A Polícia Civil de Caçador, através da Divisão de Investigação Criminal (DIC), continua procurando o autor do homicídio. José Moacir de Lima, vulgo “Cila” ou “Cilinha”, que fugiu após efetuar o disparo. O desentendimento entre Mandelli e Lima teria sido por causa de um portão na divisa entre as fazendas vizinhas onde ambos trabalhavam.
O delegado regional e coordenador da DIC, Luiz Antônio Piazzon, disse que todas as informações que chegaram ao conhecimento tanto da Polícia Militar quanto da Polícia Civil sobre o possível paradeiro do autor do crime foram checadas, no entanto até o momento o mesmo não foi localizado.

De acordo com o delegado, ainda no mesmo dia do crime a Polícia Civil representou pela prisão preventiva do autor, sendo que o Ministério Público e o Poder Judiciário já expediram o mandado.

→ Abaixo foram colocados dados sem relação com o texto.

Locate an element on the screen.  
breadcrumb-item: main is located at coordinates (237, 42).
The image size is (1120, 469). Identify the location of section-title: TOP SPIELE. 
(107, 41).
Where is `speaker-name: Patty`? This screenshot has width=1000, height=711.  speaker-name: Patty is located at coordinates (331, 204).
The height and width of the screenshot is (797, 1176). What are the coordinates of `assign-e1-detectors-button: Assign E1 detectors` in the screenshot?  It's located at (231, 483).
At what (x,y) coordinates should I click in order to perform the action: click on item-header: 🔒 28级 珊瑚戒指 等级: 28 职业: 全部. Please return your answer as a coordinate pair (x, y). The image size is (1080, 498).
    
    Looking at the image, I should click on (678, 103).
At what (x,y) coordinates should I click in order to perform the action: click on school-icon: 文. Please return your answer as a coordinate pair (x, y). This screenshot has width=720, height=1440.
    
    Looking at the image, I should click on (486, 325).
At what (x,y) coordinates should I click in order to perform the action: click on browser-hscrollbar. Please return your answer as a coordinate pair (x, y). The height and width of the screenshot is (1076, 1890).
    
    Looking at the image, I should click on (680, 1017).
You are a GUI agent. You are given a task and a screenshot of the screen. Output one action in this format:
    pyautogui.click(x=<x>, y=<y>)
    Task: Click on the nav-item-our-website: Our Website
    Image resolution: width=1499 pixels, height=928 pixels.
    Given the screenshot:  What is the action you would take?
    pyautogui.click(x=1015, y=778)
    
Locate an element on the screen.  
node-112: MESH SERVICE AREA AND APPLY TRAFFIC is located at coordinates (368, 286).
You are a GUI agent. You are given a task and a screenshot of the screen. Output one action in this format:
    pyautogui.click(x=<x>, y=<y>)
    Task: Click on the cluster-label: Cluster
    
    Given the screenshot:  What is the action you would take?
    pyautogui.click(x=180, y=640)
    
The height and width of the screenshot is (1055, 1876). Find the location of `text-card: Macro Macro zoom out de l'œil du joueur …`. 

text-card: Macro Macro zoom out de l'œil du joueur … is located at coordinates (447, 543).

Lima é considerado foragido da Justiça.
Para os policiais civis que atuam no caso, o fato de José Moacir não ter ainda procurado a polícia ou a própria Justiça para fins de se apresentar só demonstra que o mesmo não tem qualquer intenção de responder pelos seus atos, muito menos que o disparo tenha sido efetuado numa eventual legítima defesa.
No dia do crime ainda, a Polícia Civil, com o apoio do Serviço de Inteligência da Polícia Militar, aprendeu em poder de familiares do autor certa quantia em dinheiro, que conforme declararam, teria sido solicitada pelo autor do crime com a finalidade de custear a fuga.
“Devemos esperar o resultado das investigações que já estão bastante avançadas”, comentou Piazzon.
Por fim, se qualquer pessoa tiver informações sobre o atual paradeiro de José Moacir de Lima, as denúncias podem ser feitas através do disque denúncia da Polícia Civil, 181, sendo que a ligação é gratuita e é garantido o anonimato das informações. Ou ainda diretamente no 190 da Polícia Militar.